• **BRIEF**
With pictures left out, output word for word the lines from the one containing "Select the Linux" through the end of the material below.

• **INPUT DATA**

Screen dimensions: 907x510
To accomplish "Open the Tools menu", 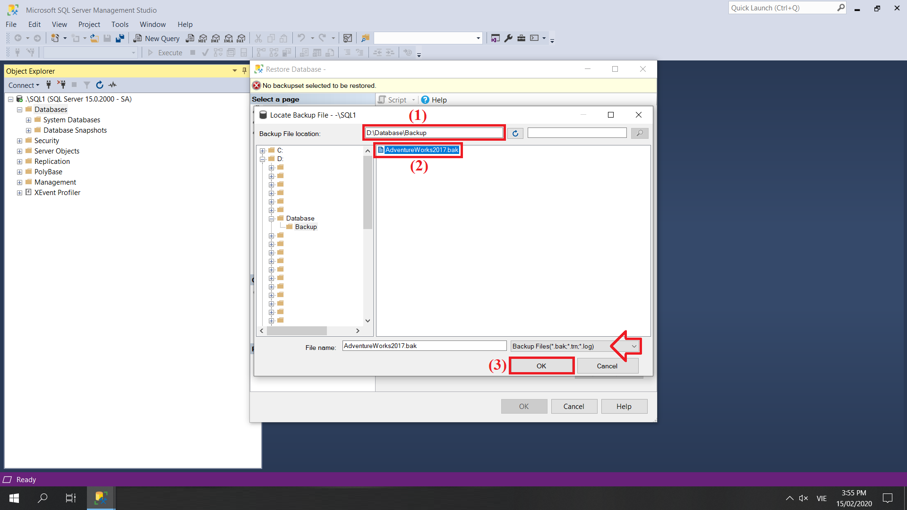I will pos(120,24).
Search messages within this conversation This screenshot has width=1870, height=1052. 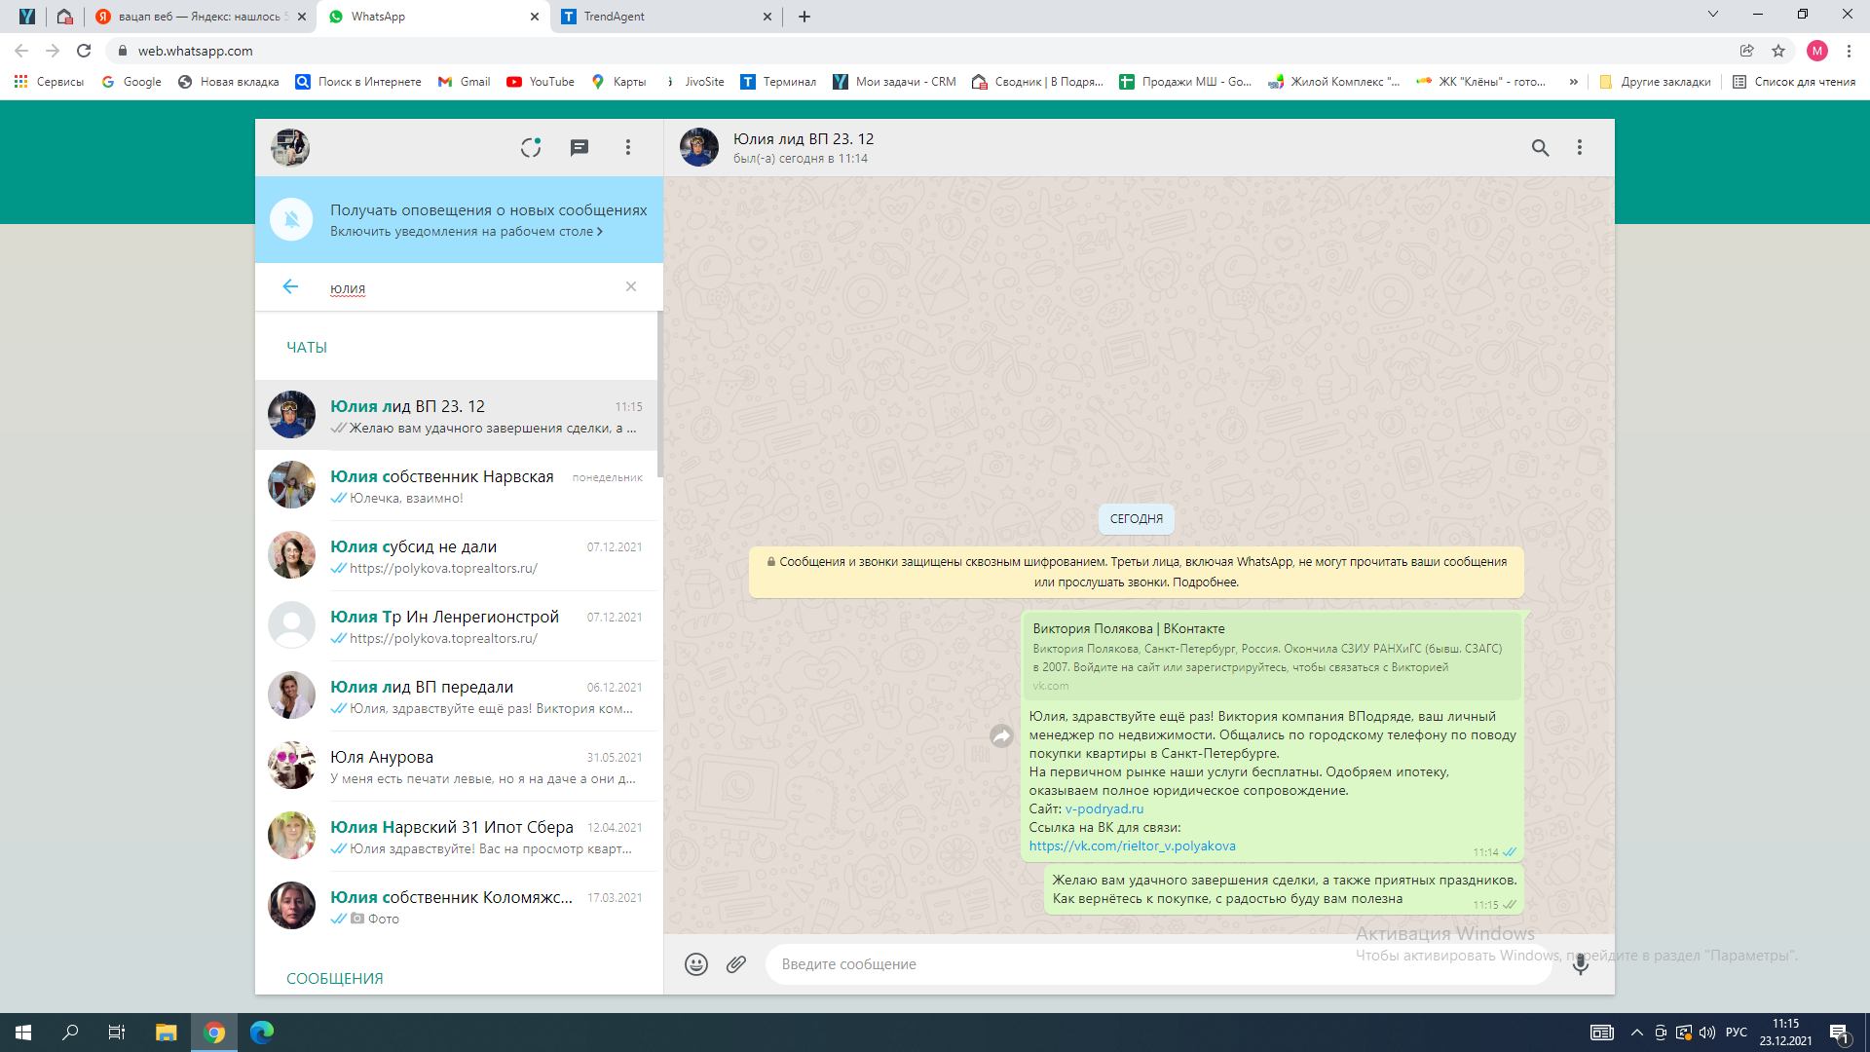[x=1540, y=147]
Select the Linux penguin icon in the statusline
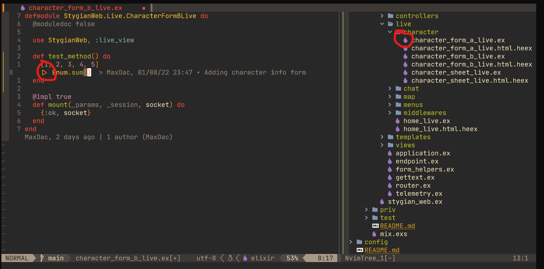This screenshot has height=269, width=544. point(230,258)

• **OUTPUT FOR THIS TASK**
Select the Linux penguin icon in the statusline
This screenshot has height=269, width=544. point(230,258)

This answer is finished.